→ Required work
Write out exactly the lines running from the one with "The width and height of the screenshot is (640, 510)." to the last line of the entries, keeping both the first and the last.

→ Records for processing
• • • • •

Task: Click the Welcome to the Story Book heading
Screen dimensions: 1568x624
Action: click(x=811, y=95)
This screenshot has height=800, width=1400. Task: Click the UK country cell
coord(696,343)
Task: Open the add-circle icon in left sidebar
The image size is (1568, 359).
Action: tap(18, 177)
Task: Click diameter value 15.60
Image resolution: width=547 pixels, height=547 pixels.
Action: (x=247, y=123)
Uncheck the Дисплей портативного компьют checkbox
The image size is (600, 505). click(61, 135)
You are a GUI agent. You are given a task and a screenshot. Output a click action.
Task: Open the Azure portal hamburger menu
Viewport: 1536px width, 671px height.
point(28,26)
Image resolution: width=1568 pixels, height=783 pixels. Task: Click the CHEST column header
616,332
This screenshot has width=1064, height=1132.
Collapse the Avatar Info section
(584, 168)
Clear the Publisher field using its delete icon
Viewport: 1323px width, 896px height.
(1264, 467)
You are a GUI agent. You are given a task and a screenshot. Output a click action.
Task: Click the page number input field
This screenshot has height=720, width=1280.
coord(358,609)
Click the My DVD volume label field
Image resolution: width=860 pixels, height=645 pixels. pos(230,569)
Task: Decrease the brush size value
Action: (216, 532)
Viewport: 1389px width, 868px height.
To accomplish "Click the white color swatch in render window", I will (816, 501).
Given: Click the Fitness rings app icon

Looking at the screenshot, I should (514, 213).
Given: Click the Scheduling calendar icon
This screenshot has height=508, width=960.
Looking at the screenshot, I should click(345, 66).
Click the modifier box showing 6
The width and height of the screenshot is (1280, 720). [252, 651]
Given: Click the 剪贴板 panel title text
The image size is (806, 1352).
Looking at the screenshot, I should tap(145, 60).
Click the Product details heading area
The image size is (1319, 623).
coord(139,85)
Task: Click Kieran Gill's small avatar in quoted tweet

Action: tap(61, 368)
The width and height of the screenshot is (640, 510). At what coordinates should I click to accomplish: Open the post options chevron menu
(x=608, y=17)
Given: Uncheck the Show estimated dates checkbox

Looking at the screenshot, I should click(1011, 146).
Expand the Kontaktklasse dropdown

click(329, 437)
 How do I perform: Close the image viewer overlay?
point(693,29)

• • • • •

→ Exercise response
The width and height of the screenshot is (640, 510). At what coordinates should I click to accomplish: Open the post options chevron menu
(x=608, y=17)
Given: Uncheck the Show estimated dates checkbox

Looking at the screenshot, I should click(1011, 146).
Expand the Kontaktklasse dropdown

click(329, 437)
 How do I perform: Close the image viewer overlay?
point(693,29)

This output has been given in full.